No need for a forward declaration in this case since the static function
would be declared first.

>  
>  static int
>  remoteSerializeDomainDiskErrors(virDomainDiskErrorPtr errors,
> @@ -1389,24 +1390,15 @@ void remoteRelayConnectionClosedEvent(virConnectPtr conn ATTRIBUTE_UNUSED, int r
>                                    &msg);
>  }
>  
> -/*
> - * You must hold lock for at least the client
> - * We don't free stuff here, merely disconnect the client's
> - * network socket & resources.
> - * We keep the libvirt connection open until any async
> - * jobs have finished, then clean it up elsewhere
> - */
> -void remoteClientFreeFunc(void *data)
> +static void remoteClientCleanEventCallbacks(struct daemonClientPrivate *priv)

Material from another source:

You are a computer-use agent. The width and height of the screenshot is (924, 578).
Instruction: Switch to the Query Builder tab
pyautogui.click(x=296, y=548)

The "newer" style of function would be:

static void
remoteClientCleanEventCallbacks(struct daemonClientPrivate *priv)
{
}

If you find this important, then doing something like this should have
been a separate patch prior to the one that you fixes the bug seen...
That is one that does nothing more than create a separate function or
perhaps in this case a C macro do obfuscate those repeated lines for
each event list.

We call these code motion or refactoring patches. They need a very short
summary just indicating that you're refactoring code.

>  {
> -    struct daemonClientPrivate *priv = data;
> -
>      /* Deregister event delivery callback */
> -    if (priv->conn) {
> -        virIdentityPtr sysident = virIdentityGetSystem();
> +    if (priv && priv->conn) {

This type of check could be in the caller(s)... That would alter your
indention too...

>          size_t i;
> -
> +        virIdentityPtr sysident = virIdentityGetSystem();
>          virIdentitySetCurrent(sysident);
>  
> +        virMutexLock(&priv->lock);

I can certainly see why it's felt this might be important, but since
each loop calls virConnectDomainEventDeregisterAny which ends up locking
in the remote* functions, I'm not sure they're necessary. I would be
concerned over deadlock once the vir* function is called.

>          for (i = 0; i < priv->ndomainEventCallbacks; i++) {
>              int callbackID = priv->domainEventCallbacks[i]->callbackID;
>              if (callbackID < 0) {
> @@ -1420,6 +1412,7 @@ void remoteClientFreeFunc(void *data)
>                  VIR_WARN("unexpected domain event deregister failure");
>          }
>          VIR_FREE(priv->domainEventCallbacks);
> +        priv->ndomainEventCallbacks = 0;

You've added these "= 0" for domain, network, and qemu events, but not
the others. Any special reason why the others were not included?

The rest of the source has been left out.